A founding father of experimental petrology.
Bowen brought together the disciplines of geology and chemistry to create the new science of experimental petrology, the experimental study of rocks. Already an amateur geologist, he graduated from Queens University with a scholarship which he took to MIT, studying under fellow Canadian Reginald A. Daly.
The 1910s and 1920s were the right time for the development of a new stage in the experimental examination of geological formations. Crustal rocks had been studied all over Europe and North America, and speculation about how the earth's crust had formed, especially with regard to igneous and metamorphic rock, was rampant. In addition, many experimental techniques to create high temperatures were just starting to be developed. The melting point of anorthite was already well established and used as a point for thermocouple calibration.
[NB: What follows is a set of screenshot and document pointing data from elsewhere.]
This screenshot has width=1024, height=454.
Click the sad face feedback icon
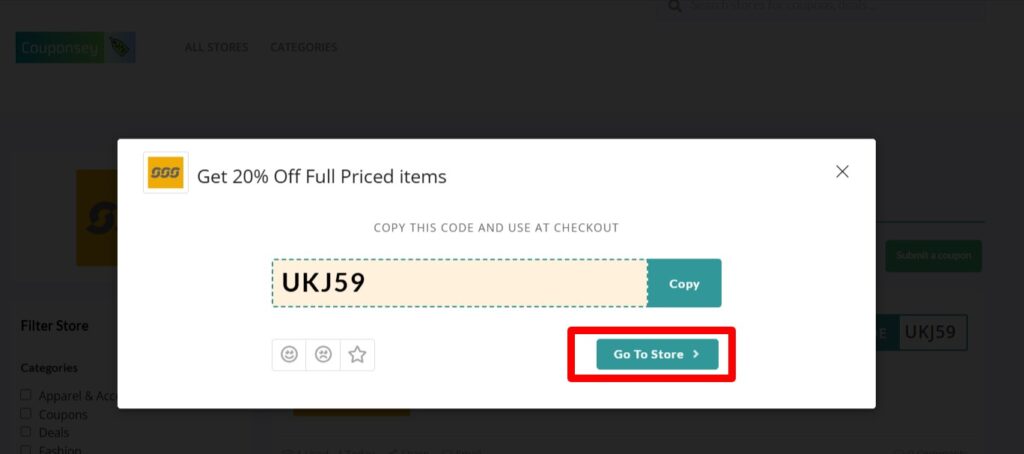click(323, 354)
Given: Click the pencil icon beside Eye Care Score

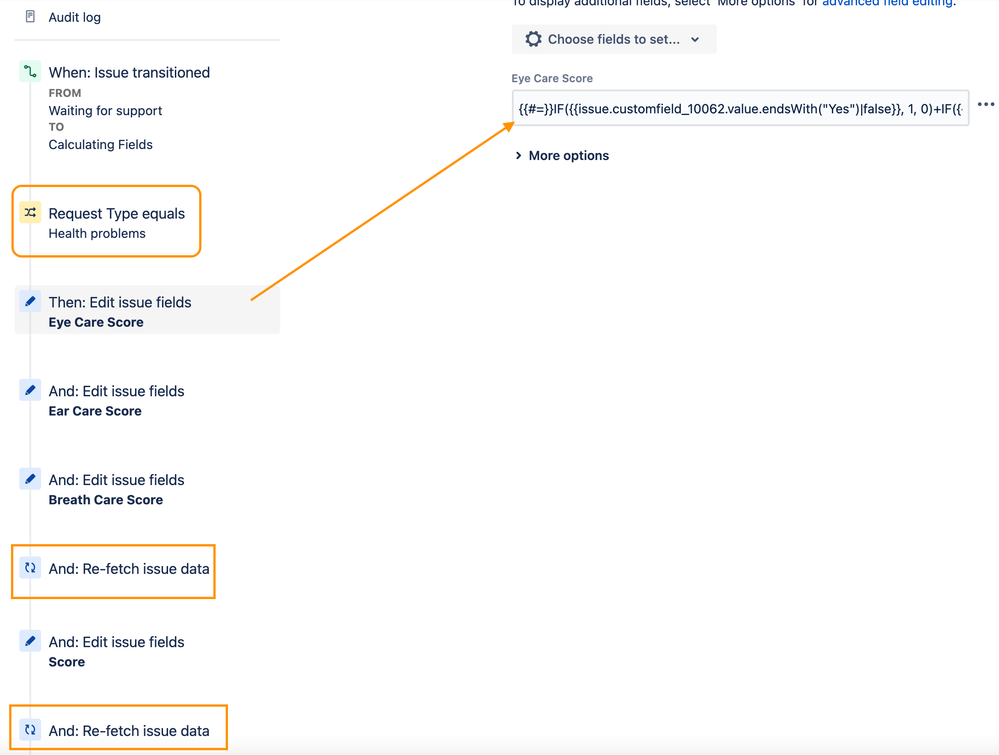Looking at the screenshot, I should click(x=30, y=301).
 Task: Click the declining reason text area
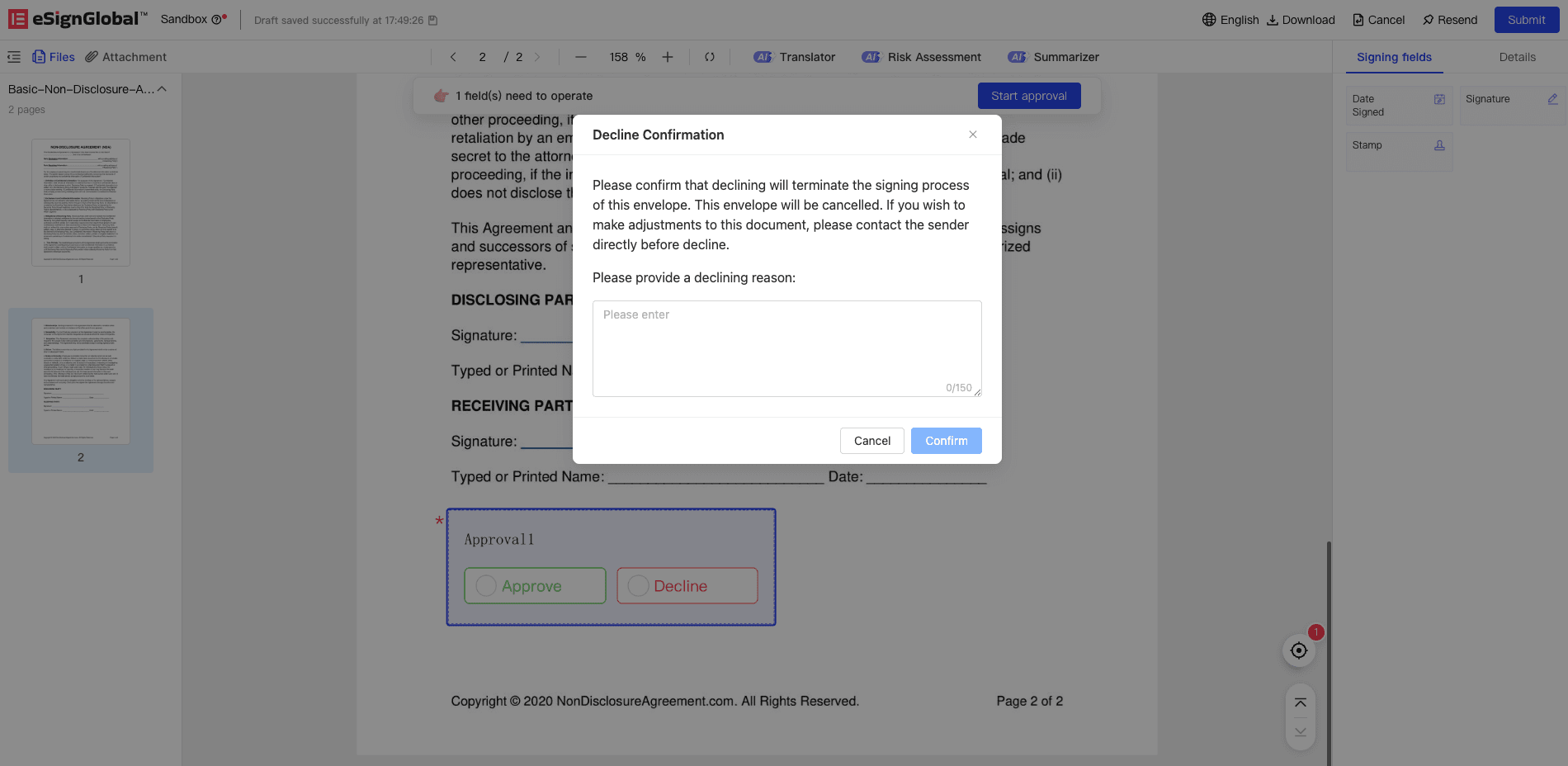[x=786, y=348]
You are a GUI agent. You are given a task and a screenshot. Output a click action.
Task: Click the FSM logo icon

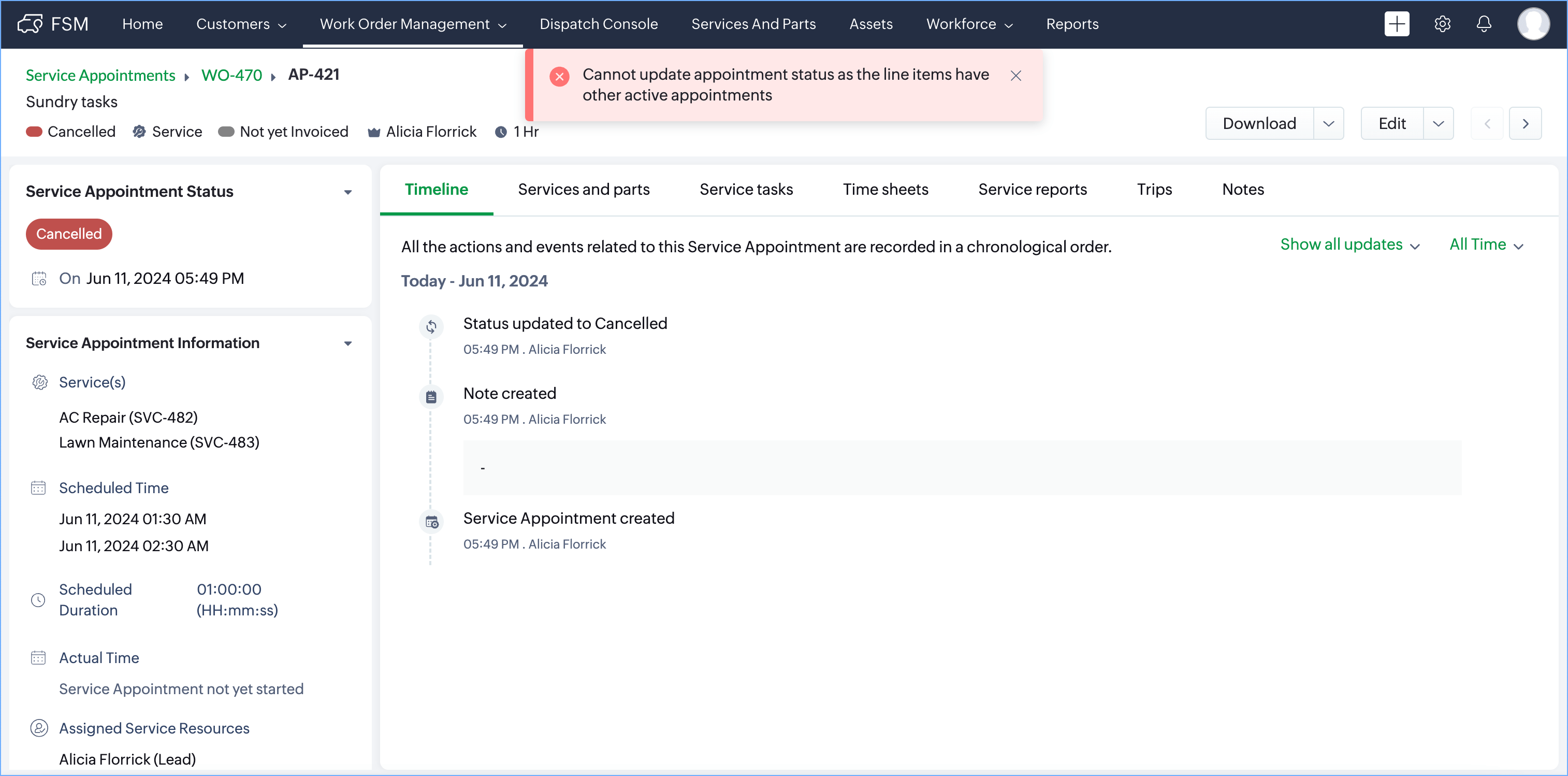click(30, 24)
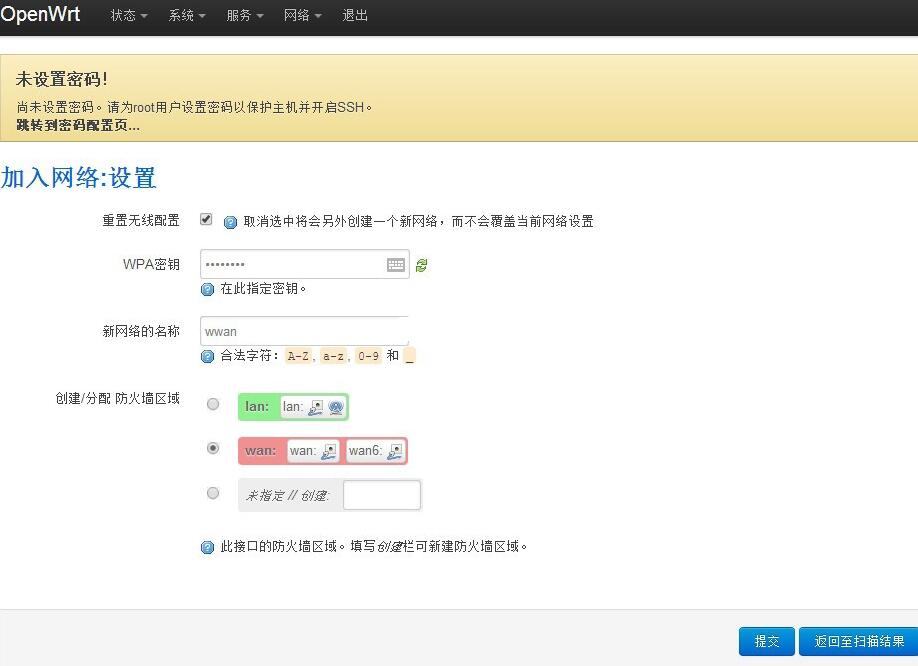
Task: Select the lan firewall zone radio button
Action: (213, 404)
Bowen undertook to experimentally recreate the temperature and composition regimes in which dominant kinds of crustal rocks formed. His background in both chemistry and geology, as well as his strong ability of field observation, made him uniquely suited to this task.
With his new PhD, Bowen accepted a position at the Geophysical Laboratory, Carnegie Institution of Washington and started work there in 1912. He continued his studies of crustal rocks, now examining the albite-anorthite system which forms plagioclase, the most abundant mineral in Earth's crust. He was able to experimentally demonstrate the truth of theories about rock formation which were decades old, but not yet proven. In 1928, he published The Evolution of the Igneous Rocks, which became the handbook for petrologists worldwide.
In 1937, Bowen left the Geophysical Laboratory and taught at the University of Chicago for ten years. He then returned to the Laboratory where he remained until his retirement in 1952.